__Exercise__: Among the entries, find the lines with the string "Select" and report them.

--- Stored data ---

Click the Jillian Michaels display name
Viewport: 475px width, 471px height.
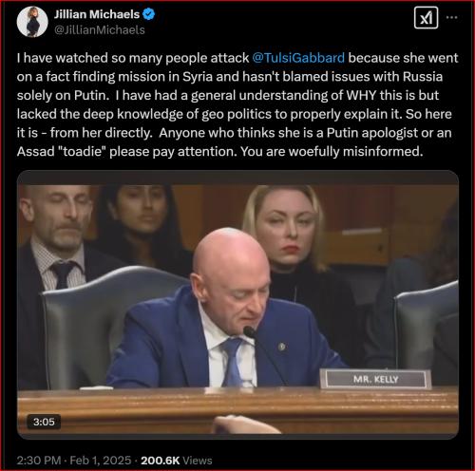click(97, 14)
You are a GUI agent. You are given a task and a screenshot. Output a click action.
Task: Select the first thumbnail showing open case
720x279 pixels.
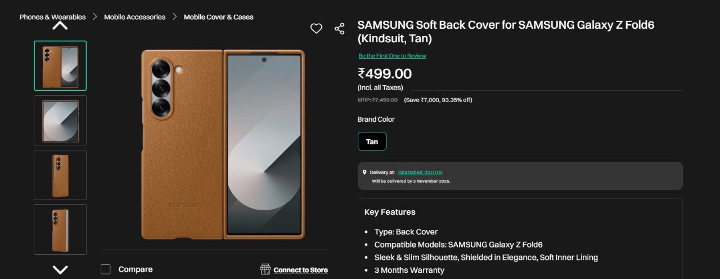tap(60, 65)
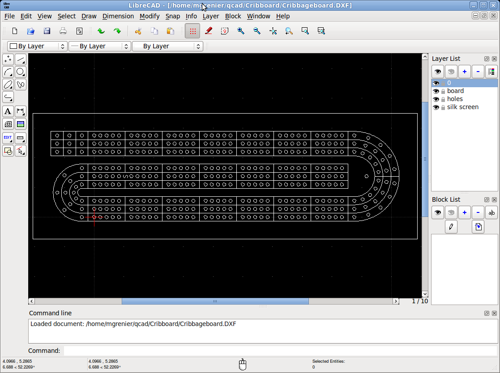The width and height of the screenshot is (500, 373).
Task: Open the Text tool
Action: point(8,111)
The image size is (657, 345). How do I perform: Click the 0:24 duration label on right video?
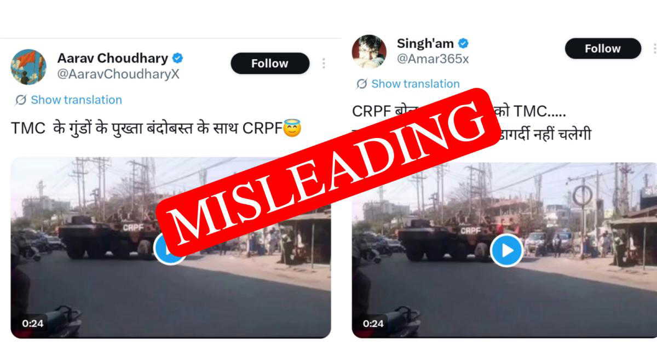[x=373, y=323]
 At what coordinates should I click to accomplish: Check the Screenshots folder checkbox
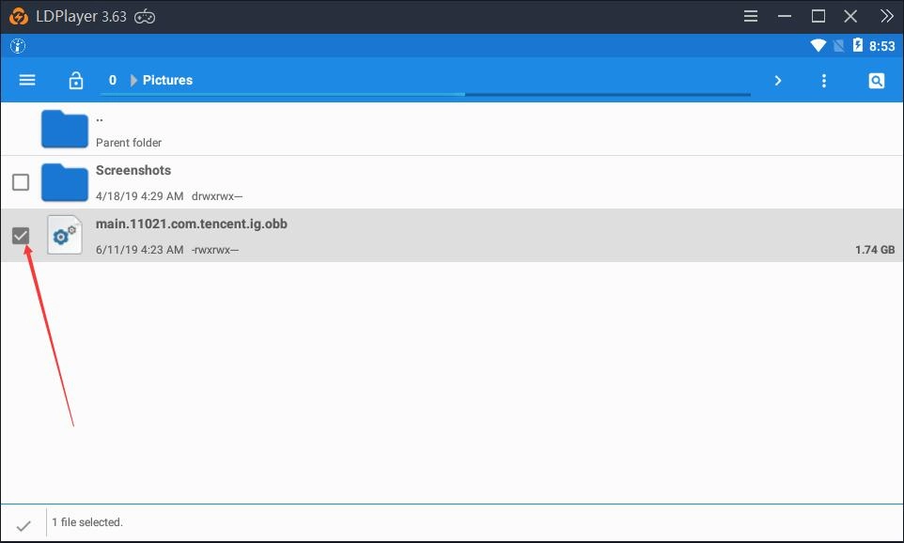point(21,182)
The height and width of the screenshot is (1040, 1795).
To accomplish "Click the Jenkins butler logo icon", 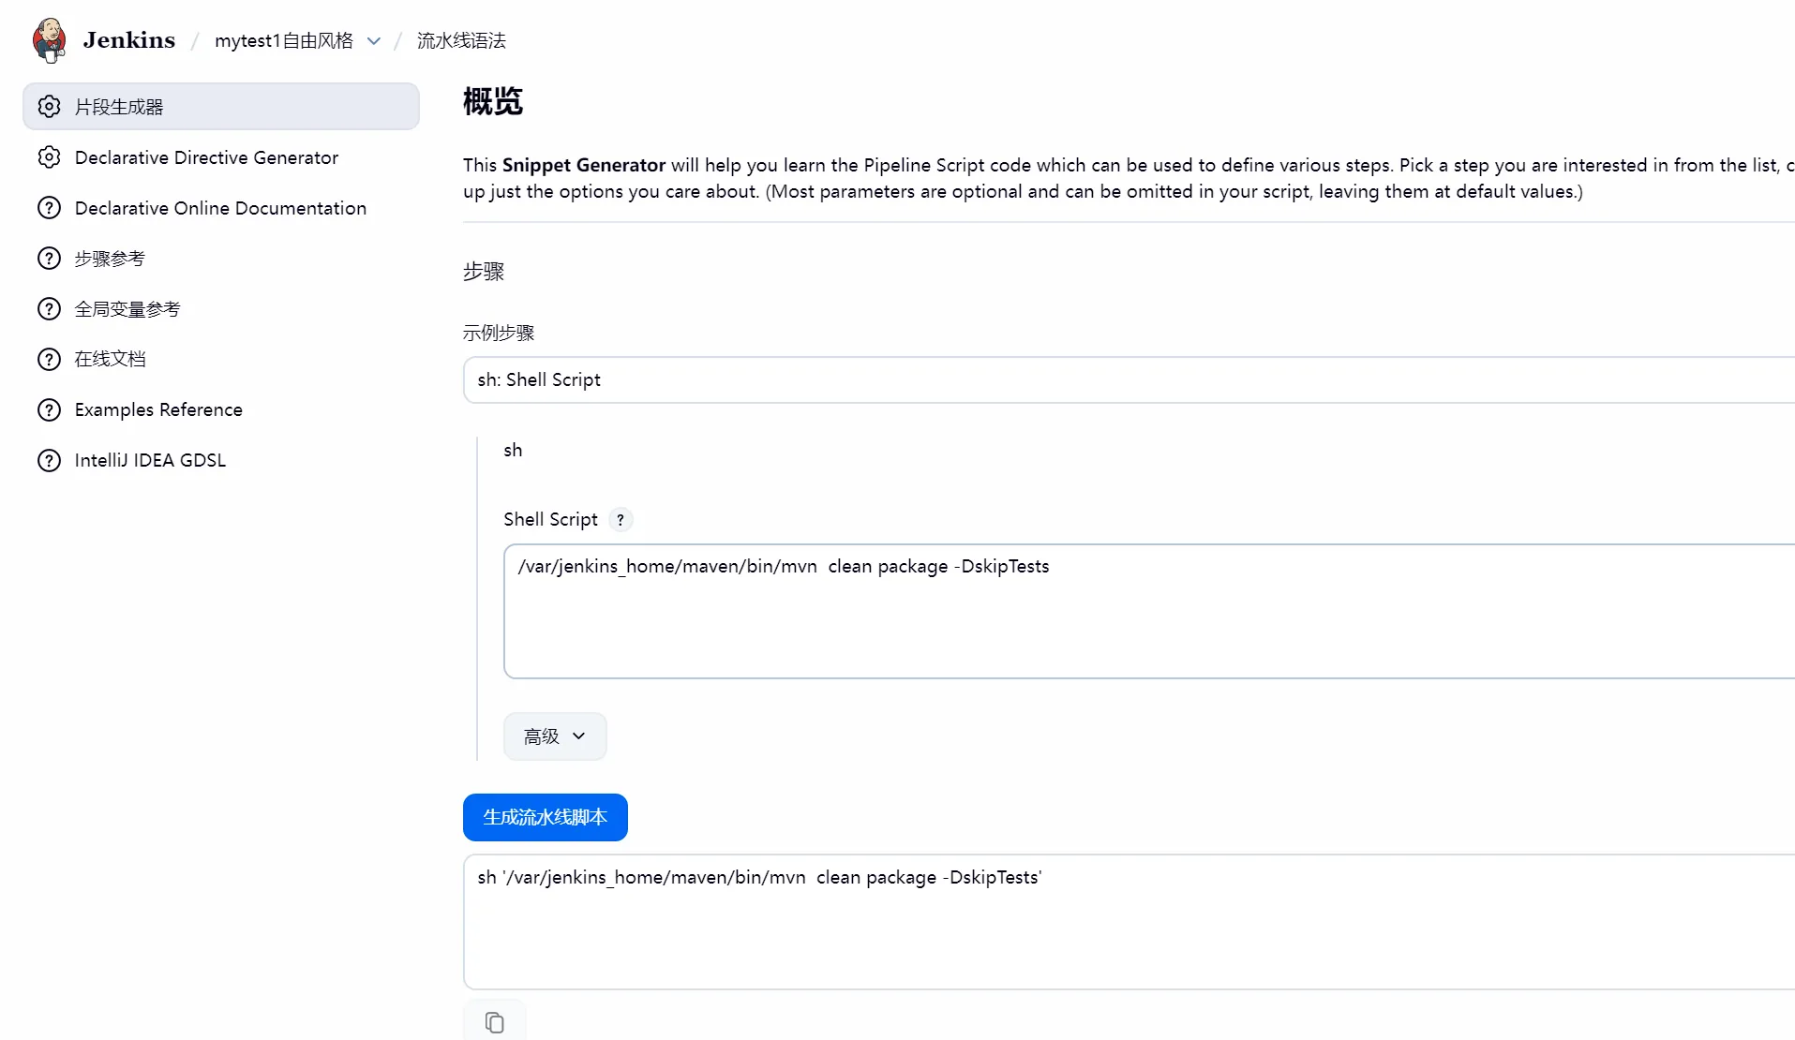I will tap(49, 40).
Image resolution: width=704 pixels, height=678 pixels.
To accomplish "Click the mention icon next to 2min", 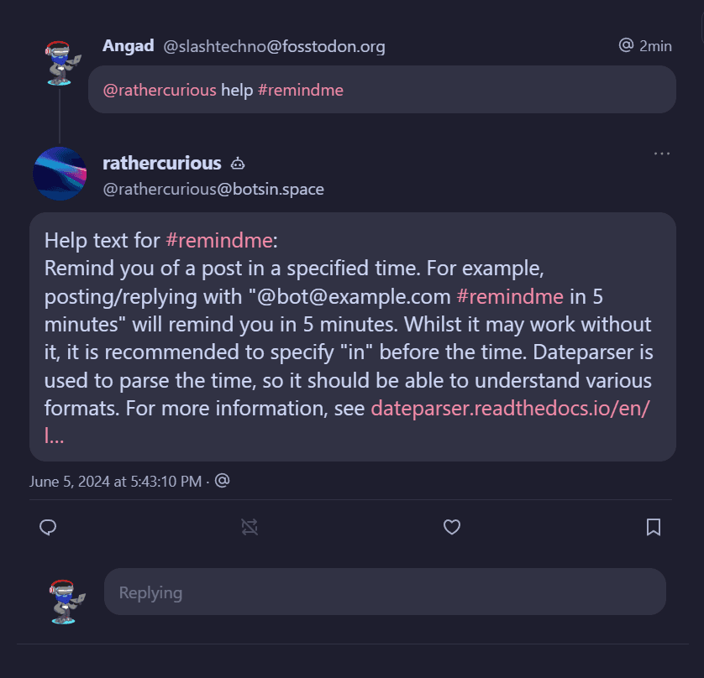I will 626,45.
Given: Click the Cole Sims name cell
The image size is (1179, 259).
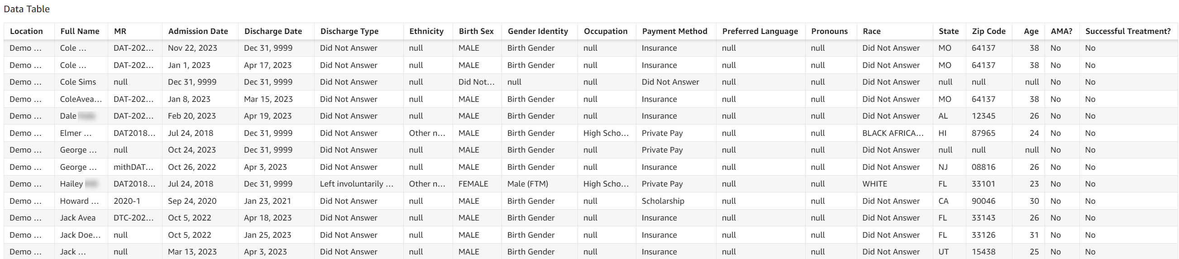Looking at the screenshot, I should [x=78, y=82].
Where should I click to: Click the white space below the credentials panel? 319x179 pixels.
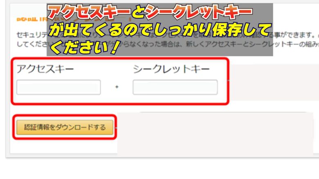coord(160,169)
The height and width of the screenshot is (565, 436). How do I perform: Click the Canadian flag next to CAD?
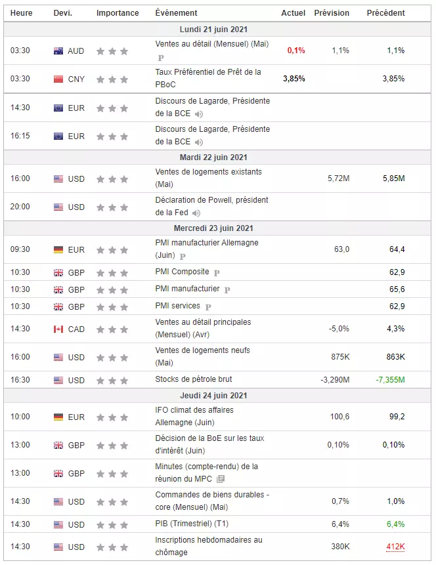click(58, 329)
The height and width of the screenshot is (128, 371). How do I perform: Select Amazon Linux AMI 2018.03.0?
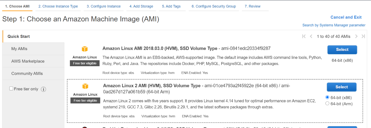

---

__Task solution__:
Task: Select the first thumbnail showing open case
The height and width of the screenshot is (128, 371). How do I perform: Select Amazon Linux AMI 2018.03.0?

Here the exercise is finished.